Between, the instructor, books and the web, I have learned exercise has changed a lot over the years. Smarter exercise is better exercise. Longer exercise times are not always smarter or better. Science seems to show almost everyone can get themselves in reasonable physical condition in as little as thirty minutes a week, as quickly as a few months.
The idea of High Intensity Interval Training is simple, once it is understood. It seems our bodies may not made for trotting all day alongside a herd of Antelope waiting for our chance to strike. The newer exercise science seems to declare we are made for reasonable movement mixed with all out spurts of action or movement mixed in.
Translated into something I understand, all out spurts of action means as little as one minute of cycling, running, swimming, cross country skiing, or performing any total body activity at the fastest possible speed. This all out action is repeated three times after warmup, with intervals of slower or recovery movement in between the all out portions.
Here is my plan using the ideas from High Intensity Interval Training:
1. Warm up. Perhaps a minute of jumping jacks followed by two minutes of walking, or simply walking about three minutes at a moderate pace.
2. Run as fast as I am able, with a goal of running all out for a full minute.
3. Slow to a walk for two to three minutes of recovery (catching my breath).
4. Run as fast as I am able, with a goal of running for a full minute.
5. Slow to a walk for two to three minutes of recovery (catching my breath).
6. Run as fast as I am able, with a goal of running for a full minute.
7. Slow to a walk for final recovery.
I started using this High Intensity Interval Training exercise idea about a month ago, I could only run my fastest for about ten seconds. Muscles in my hips and upper thigh complained loudly and painfully. I thought at first I would not be able to do this as the pain was so quick and pronounced.
The pain remained for some days. The exercise reward seemed non-existent. I went through my cycles with a goal of this exercise plan every other day, or three times a week.

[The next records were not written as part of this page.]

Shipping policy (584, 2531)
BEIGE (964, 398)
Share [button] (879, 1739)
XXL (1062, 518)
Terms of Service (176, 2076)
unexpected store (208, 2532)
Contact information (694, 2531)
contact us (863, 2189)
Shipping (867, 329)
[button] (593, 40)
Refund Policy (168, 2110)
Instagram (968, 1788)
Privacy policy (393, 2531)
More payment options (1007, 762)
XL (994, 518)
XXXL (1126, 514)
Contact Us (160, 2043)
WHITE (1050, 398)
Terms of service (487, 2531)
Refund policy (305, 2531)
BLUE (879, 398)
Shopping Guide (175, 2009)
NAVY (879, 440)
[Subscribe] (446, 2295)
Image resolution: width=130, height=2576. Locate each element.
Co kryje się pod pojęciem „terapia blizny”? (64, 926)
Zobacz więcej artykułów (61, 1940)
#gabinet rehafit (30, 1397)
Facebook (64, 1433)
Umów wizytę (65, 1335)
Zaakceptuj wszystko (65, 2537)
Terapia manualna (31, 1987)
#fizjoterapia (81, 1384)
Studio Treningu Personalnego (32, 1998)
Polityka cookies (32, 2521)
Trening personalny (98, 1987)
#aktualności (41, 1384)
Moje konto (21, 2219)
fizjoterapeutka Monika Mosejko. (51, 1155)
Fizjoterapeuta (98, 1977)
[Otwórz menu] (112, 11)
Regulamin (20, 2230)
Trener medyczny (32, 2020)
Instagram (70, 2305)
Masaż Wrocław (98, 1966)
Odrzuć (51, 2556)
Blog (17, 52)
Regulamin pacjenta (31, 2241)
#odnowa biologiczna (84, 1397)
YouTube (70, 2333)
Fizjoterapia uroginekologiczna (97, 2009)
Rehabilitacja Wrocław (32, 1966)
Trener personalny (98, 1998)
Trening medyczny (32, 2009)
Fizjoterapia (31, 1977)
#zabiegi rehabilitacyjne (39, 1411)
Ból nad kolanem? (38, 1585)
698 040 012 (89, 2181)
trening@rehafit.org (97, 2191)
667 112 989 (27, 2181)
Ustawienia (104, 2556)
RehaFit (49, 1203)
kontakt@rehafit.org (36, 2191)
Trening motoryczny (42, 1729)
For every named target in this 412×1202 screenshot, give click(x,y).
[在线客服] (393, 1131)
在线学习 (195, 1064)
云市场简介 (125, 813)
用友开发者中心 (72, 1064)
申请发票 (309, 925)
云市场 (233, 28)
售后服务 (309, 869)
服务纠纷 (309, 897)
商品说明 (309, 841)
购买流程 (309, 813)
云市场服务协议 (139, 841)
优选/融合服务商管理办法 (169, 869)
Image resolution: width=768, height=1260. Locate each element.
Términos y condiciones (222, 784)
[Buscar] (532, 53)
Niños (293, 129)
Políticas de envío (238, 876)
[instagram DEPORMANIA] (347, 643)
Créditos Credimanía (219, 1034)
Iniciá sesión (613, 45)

It is now a month or so later, and I am up to all out running all out for about thirty to forty seconds. No pain. My Recovery Walk lasts two to four minutes instead of ten or twelve. High Intensity Interval Training has a lot going for it after all. I confess I am a converted skeptic about High Intensity Interval Training.
As a baseline, I want to mention, I walk a lot. When the weather and other things cooperate, I walk somewhere around 15 miles or more a week. Running however is a whole different animal.
I do not remember having as much as jogged in the last twenty years. After 40, running was thought to cause joint problems. Initially running was where my major pain came from. I discovered I had several smaller unused or little used muscles around my lower hips and hip joint.
Which brings me to something the instructor salesman told me which may or may not be true. As we sail past about fifty years of age, we become much more efficient at the things we do. If we are going to get up, we do two or more things because we are up.
Our body also starts to quit using non essential muscles, and even some muscles that are useful, but not mandatory in our lifestyle. Muscles start to deteriorate because we do not use them.
Setting my skepticism aside, I am sold on High Intensity Interval Training as the most productive use of limited exercise time. If you are like me and have not moved faster than a fast walk for some years, you may want to buy a bottle of your preferred pain reliever first.
Of course always check with your doctor, and read what you can find about High Intensity Interval Training to determine if this is the right exercise for you. I find I enjoy High Intensity Interval Training and the gains are fast – once the pain goes away.